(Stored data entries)
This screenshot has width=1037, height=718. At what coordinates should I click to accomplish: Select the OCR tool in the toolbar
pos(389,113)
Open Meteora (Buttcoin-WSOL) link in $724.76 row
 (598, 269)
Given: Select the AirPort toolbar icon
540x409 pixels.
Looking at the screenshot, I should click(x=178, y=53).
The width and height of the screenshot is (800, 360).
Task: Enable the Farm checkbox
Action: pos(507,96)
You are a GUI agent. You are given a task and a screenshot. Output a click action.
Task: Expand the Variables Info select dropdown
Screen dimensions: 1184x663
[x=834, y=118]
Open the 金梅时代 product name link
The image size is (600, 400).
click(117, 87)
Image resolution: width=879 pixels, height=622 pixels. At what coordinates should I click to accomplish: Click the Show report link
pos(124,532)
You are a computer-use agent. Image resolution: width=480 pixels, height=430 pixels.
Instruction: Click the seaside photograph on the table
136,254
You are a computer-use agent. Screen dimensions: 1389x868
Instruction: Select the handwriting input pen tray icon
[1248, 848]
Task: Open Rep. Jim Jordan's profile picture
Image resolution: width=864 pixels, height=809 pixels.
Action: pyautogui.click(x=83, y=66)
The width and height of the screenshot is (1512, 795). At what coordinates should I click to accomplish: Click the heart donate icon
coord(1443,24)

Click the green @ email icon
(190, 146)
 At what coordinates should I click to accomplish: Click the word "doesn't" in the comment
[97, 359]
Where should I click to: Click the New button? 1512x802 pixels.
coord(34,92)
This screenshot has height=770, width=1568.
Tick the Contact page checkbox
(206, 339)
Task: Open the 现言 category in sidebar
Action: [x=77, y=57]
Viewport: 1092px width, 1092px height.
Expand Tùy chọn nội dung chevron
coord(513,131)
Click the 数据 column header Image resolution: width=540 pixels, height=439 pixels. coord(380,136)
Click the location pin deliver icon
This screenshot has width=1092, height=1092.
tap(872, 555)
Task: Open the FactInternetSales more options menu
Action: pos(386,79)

**Required action:** Which lines of the data include the string "computer"? Copy each of them.

**Response area:**
You are a computer-use agent. Image resolution: width=480 pixels, height=430 pixels.
You are a computer-use agent. Screen dimensions: 1389x868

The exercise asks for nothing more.